======== Raw records

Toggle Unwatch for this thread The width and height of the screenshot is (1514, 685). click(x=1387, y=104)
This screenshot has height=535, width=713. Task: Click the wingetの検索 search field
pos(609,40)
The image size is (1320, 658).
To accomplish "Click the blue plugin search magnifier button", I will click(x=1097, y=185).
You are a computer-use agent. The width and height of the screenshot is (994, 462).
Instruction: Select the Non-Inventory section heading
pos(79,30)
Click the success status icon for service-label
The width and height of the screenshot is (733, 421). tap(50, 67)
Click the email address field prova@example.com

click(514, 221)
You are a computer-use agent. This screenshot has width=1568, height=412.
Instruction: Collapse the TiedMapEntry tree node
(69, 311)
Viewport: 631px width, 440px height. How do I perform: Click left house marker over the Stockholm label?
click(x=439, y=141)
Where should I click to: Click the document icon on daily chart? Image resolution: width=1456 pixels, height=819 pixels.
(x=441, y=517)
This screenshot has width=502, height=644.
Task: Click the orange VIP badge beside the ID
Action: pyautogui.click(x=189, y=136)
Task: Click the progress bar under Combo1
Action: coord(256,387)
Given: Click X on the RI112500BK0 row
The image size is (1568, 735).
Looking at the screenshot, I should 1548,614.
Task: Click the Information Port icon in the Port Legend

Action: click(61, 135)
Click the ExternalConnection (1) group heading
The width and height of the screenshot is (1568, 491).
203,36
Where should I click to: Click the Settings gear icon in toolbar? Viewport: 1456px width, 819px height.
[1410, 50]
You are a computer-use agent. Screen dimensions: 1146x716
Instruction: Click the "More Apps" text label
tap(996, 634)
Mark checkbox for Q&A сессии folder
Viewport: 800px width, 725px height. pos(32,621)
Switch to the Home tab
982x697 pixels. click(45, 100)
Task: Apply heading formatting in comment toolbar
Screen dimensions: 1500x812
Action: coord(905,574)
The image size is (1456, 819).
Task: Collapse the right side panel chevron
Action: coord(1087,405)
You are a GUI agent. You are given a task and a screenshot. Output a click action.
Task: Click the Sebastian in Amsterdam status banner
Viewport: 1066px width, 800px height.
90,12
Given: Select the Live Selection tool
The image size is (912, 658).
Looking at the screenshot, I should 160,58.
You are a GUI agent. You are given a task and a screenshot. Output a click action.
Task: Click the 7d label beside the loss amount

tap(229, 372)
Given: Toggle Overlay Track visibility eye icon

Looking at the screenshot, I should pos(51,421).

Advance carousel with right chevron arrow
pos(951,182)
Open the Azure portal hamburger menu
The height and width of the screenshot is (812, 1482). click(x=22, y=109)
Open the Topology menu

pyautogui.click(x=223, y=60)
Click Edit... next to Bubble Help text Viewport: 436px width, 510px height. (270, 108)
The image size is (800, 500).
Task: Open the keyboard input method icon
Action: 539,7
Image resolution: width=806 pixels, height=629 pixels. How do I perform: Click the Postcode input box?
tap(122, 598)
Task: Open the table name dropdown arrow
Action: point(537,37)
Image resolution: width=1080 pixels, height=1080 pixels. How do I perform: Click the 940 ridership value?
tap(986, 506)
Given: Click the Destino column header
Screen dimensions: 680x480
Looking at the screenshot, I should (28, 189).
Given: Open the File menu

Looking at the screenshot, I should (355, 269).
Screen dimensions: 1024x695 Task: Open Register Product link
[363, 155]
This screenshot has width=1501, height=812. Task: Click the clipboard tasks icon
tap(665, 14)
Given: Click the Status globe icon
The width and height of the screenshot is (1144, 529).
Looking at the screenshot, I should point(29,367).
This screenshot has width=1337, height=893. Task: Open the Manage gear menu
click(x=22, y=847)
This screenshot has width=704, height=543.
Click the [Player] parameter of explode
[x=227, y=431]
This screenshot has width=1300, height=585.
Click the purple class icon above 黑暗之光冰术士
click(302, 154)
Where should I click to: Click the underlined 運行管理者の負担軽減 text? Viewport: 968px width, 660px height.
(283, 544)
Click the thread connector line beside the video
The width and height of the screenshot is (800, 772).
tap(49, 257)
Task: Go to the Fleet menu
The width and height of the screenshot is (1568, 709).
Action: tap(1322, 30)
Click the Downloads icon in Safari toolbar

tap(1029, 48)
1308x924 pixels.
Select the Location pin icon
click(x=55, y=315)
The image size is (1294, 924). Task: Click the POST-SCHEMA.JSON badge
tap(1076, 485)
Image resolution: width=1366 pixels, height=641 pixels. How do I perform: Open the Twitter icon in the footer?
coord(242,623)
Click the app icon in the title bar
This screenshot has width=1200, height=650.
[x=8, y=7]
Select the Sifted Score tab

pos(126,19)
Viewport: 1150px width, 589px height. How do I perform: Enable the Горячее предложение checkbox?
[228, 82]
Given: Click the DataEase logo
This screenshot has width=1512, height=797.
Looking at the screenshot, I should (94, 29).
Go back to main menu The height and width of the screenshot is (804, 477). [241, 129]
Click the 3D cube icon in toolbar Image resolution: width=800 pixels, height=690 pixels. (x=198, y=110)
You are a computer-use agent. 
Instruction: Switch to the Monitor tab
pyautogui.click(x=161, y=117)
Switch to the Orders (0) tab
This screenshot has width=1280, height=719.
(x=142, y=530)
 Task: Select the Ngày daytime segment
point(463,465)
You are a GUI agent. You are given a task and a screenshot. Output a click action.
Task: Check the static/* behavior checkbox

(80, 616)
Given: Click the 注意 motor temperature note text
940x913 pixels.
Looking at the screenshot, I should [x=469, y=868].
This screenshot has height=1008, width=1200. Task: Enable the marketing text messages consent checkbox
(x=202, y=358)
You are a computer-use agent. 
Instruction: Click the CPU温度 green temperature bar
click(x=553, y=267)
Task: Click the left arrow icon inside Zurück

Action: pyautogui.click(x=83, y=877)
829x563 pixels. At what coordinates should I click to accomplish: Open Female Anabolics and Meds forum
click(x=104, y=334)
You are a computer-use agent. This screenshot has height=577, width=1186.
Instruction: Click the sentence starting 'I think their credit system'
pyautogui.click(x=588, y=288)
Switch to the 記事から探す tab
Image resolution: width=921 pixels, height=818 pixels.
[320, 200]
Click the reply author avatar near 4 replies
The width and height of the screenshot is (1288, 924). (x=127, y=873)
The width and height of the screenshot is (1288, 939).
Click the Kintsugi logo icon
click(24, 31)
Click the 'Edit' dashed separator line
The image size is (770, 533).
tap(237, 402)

================

Please shift every coordinate in the answers up by 48, and reproduce everything from the start of the material down to the line containing "will click(x=1097, y=185).", requests included.

Toggle Unwatch for this thread The width and height of the screenshot is (1514, 685). click(x=1435, y=152)
This screenshot has height=535, width=713. Task: Click the wingetの検索 search field
pos(657,88)
The image size is (1320, 658).
To accomplish "Click the blue plugin search magnifier button", I will click(x=1145, y=233).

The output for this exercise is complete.